Política

9 Abr 2013
Política | Por: Ricardo Avelar

No habrá milagros aquí

¡Se acabó la superstición!

En una vieja radio de transistores suena un emotivo discurso. Con música heroica de fondo, una voz grave y amistosa promete que, en un año, cuando alcance el triunfo electoral, los ancianos vivirán al fin una vida digna Habla de las escuelas, de la economía, de los hábitos de salud de sus conciudadanos y hasta del fútbol nacional. Segundos después, promete mejorar el transporte público, que desde hace años es un desastre: “No más accidentes. Ni en el transporte, ni en nada más. Si votan por mí, ¡seremos el país del futuro!”

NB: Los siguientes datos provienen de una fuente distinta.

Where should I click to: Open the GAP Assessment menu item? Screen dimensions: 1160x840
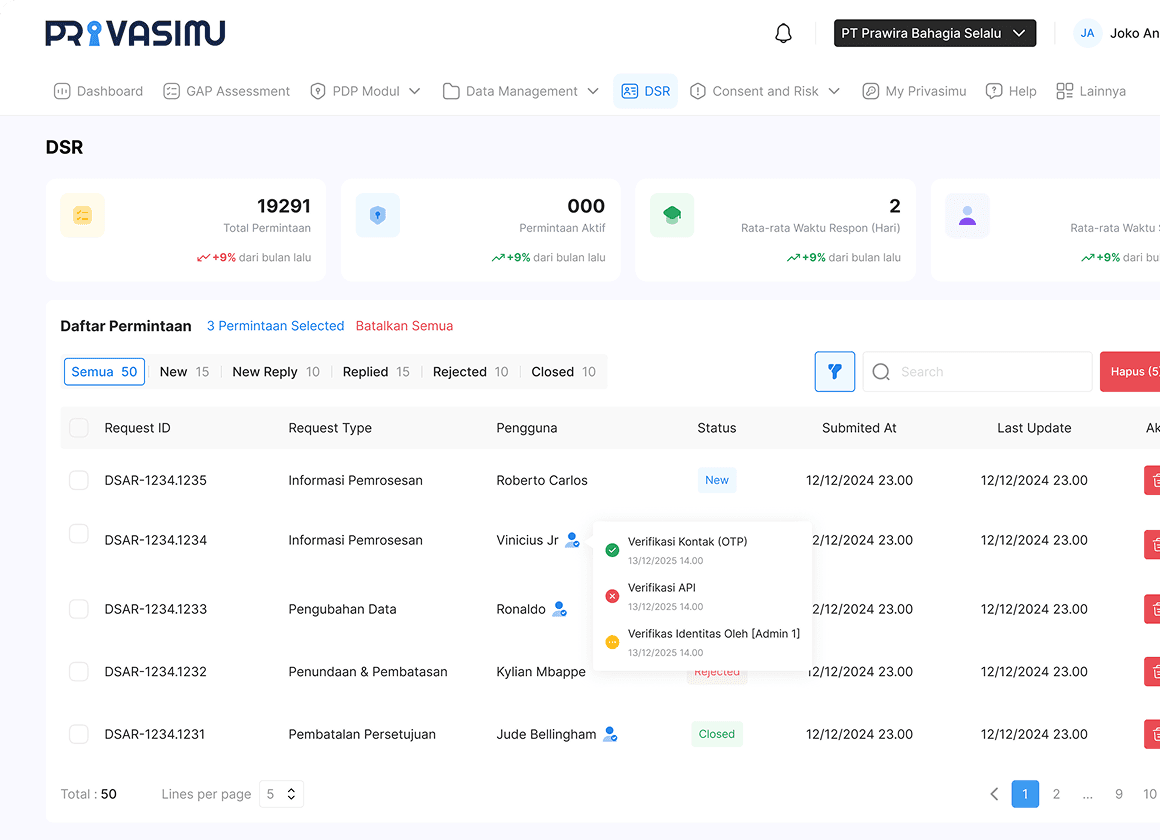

Un viejo un tanto cínico escuchaba, junto a su familia, el mensaje en la sala de su casa. Al notar el entusiasmo que mostraban quienes escuchaban, se levantó y antes de retirarse les dijo, en tono de sentencia: “Aquí no habrá milagros. Ni un solo milagro”.

El viejo tenía razón. Lastimosamente, vivimos en un país altamente supersticioso.

Y no lo digo por la rica tradición de mitos y leyendas que por siglos se construyó en nuestra región, lo digo por el presente en que vivimos. Al estilo del genial Alejo Carpentier, el novelista cubano y padre del realismo mágico, los eventos políticos se confunden con un surrealista relato de personajes todopoderosos, cancioncitas pegajosas y una enfermiza creencia de que todo, absolutamente todo, se resolverá milagrosamente por la voluntad de nuestros políticos.

Y sin embargo, no habrá milagros aquí. Ni uno solo.

Estamos en un año preelectoral y las promesas ya están fluyendo. Durante los próximos meses, como es previsible, escucharemos cómo el mundo se solucionará en cinco años. Escucharemos cómo la economía va a crecer, las principales estrategias para que el agro regrese a ser competitivo, las mejores en las escuelas y los impresionantes planes de seguridad. Cada quien nos dará su lista de milagros para llevarnos adelante.

Pero no habrá milagros aquí. Y reconocer que no habrá milagros es un acto de racional rebeldía.

Los ciudadanos nos hemos vuelto seres crédulos e impresionables. Nos encanta que nos hablen bonito, que nos seduzcan las promesas y nos asusten las teorías de conspiración. Nos emociona que nos prometan que con confianza plena y un pactito fiscal, se resolverán nuestras vidas.

En algún punto de ese juvenil entusiasmo, hemos olvidado una regla clave, no sólo de la economía o de la política, sino de la vida misma: todas las decisiones implican un costo. Y entre más esperemos de un sector público ineficiente, más dependemos de él y más caro nos resulta este show de promesas y varitas mágicas.

¡Se terminaron los ríos de leche y miel! Las regulaciones estatales, pintadas de buenas intenciones e indulgente protección a los individuos, nos han limitado nuestro espectro de opciones y los programas sociales han fomentado la dependencia, el clientelismo y los chantajes de los políticos a los más desprotegidos.

Y sin embargo, nos seguimos emocionando.

Estamos a un año de las elecciones presidenciales y deberíamos estar más preocupados por cuánto va a costar cada promesa. Preocupados por el origen de los fondos y por quién va a ejecutar cada uno de los atractivos planes.

Como en una novela de Carpentier, sin embargo, seguimos aplaudiendo a esos falsos líderes que, con inspiración casi divina, nos prometen trazar la ruta para salir del actual estancamiento, olvidando que somos nosotros, los individuos, quienes deberíamos ser los arquitectos de nuestro futuro. Olvidando que cada acto que delegamos a nuestros políticos es una razón más para depender de su criterio, constantemente arbitrario.

Seguimos esperando el mágico hechizo que nos vuelva, de un día para otro, un país desarrollado. Pero ya lo dijo Colley, no habrá milagros aquí.